The 39 Steps
By arrangement with Edward Snape for Fiery Angel Limited
John Buchan and Alfred Hitchcock's The 39 Steps
Adapted by Patrick Barlow. From an original concept by Simon Corble and Nobby Dimon
22 - 31 March 2012
This is a theatrical tour de force. Richard Hannay, handsome, soldierly, lantern-jawed, pipe-smoking Englishman befriends a lonely woman who is later stabbed in his flat. She was mixed up with a team of foreign spies, which leads Hannay to Scotland, all the time evading the police who want him for the woman's murder. Taking the Flying Scotsman, he has to cling to the train as it passes over the Forth Bridge and later crosses the moors with avenging spies in pursuit. Finding refuge with a crofter, he is helped to escape by the crofter's wife before finding himself handcuffed to a girl he met on the train. He stays overnight in a small hotel with her – while remaining the perfect gentleman, of course – and then meets the master spy and finally brings the whole evil network to book in a triumphant finale. All this on stage as costumes, props, sets, lighting, sound and characters appear and re appear in a dazzling display of quick changes. Huge fun.

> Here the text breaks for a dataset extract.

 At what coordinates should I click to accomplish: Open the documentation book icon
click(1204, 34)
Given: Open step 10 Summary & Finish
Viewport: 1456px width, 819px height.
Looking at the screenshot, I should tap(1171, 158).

|performed by||Gail Bishop|
|Directed by||Anne Page|
6 April 2012
Bursting with characters this comedy spoof on the original thriller brought much laughter and an almost constant smile at the dialogue.
Ingenious transformations of the set moved the tale along apace and the large cast proved their undoubted acting ability as they took on a variety of characters. In a variety of helpful costumes Mark Pendry took on six separate roles, the most memorable of which was the darkly comic and evil Professor Jordan. Epitomising the glamorous spy, Lauren Milsom's Annabella Schmidt started the mysterious tale by her undercover contact with our hero, Richard Hannay, at the theatre. Michael Cooke captured Hannay's insouciance and initial ennui, building the character's growing involvement in a bid to save the country. Struggling out from under the stabbed Schmidt was a comic turn in itself with a variety of other escapes all cleverly conceived.
Andy Wiggins used his considerable variety of facial expressions as the all-important Mr Memory Man, turning, as did most of the characters, to a Scottish accent in other roles. Kieran McGough triumphed with his accent and accomplished the sand dance as half of Keppel and Betty.
More glamour, met on the train with its suitcase seats, came from Katie Kavanagh as the lynch pin of Hannay's affections and I did so enjoy Barbara Martin's totally unintelligible Scottish sentences as Mrs McGarrigle.
Jim Tadd took charge of the demanding sound cues, all spot on, with Phil Howard-Knight creating the lighting design required to change as often as the characters, to whisk the audience from scene to different scene. Shadow puppetry brought more laughter and there were even real bagpipes, played by Peter Campbell.
A production to go to the top of the Miller Centre's hall of fame, directed by Anne Page.